Auditor Sierra held a commission from the court for legalizing the ownership of lands in Filipinas; and in the fulfilment of this charge he demanded from the friars the documents which justified their right to the magnificent estates of which they called themselves the owners.” (Montero y Vidal, Hist. de Filipinas, p. 385.)
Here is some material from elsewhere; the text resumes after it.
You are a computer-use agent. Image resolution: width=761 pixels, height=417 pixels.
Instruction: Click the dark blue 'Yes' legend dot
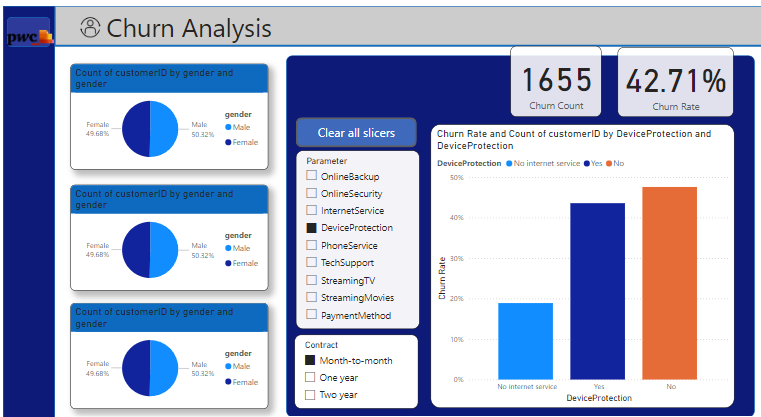586,162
[3] This bull was a papal sentence of excommunication formerly published against heretics every Holy (or Maundy) Thursday; for ages it was publicly read on that day, otherwise known as the feria quinta in Cœna Domini; hence its common title, as given in the text. The latest form which this bull assumed was given to it by Urban VIII in 1627; it is entitled, Pastoralis Romani pontificis vigilantia, and is divided into twenty sections or decrees. Of these, no. 15 censures such as usurp jurisdiction; it was, then, issued in the interests of liberty in court trials. No. 17 censures those who usurp church revenues, incomes, and the like; and it thus upheld the rights of ownership. This bull is no longer used; its periodical publication was discontinued after 1773, and it was suppressed by Pius IX (October 12, 1869), in force of his constitution, Apostolicæ Sedis, issued on that date.—Rev. T. C. Middleton, O.S.A.
[4] The decree here mentioned is dated May 15, 1572, and begins, Exposcit debitum pastoralis officii. In it provision is made for “appeals from the West Indias, and the islands of the Ocean Sea, subject to the king of Spain.” It orders that appeals be carried, first, from the bishop to the metropolitan; second, from the metropolitan to the next neighboring ordinary—that thus justice might be secured without delay or so heavy expense. Philip II had petitioned to this effect, that cases might be decided by two courts, and no appeal be admitted therefrom; hence the bull of Gregory to the king.
In this case, the appeal was from the metropolitan to the bishop of Camarines—who probably had been commissioned by the pope to act as delegate from an early period in his episcopal career, since he himself mentions (post) his having acted in that capacity in the time of Archbishop Pardo. In case of the nearest see being vacant, the official who acted as its head would be delegate for the time being, i.e. would be a vice-ordinary. Also, as those islands were too remote for sending thither delegates from Europe, except in extraordinary cases, the metropolitan of Manila might send a delegate to Camarines. The authority possessed by the delegate in appeal cases (as results from the bull of Gregory) would be definitive and final; he might overrule and even supersede the metropolitan, as being the judge in final appeal.—Rev. T. C. Middleton, O.S.A.
[5] Probably Manuel Fernandez de Santa Cruz, as he was bishop of Puebla in 1696 (Bancroft’s Mexico, iii, p. 256).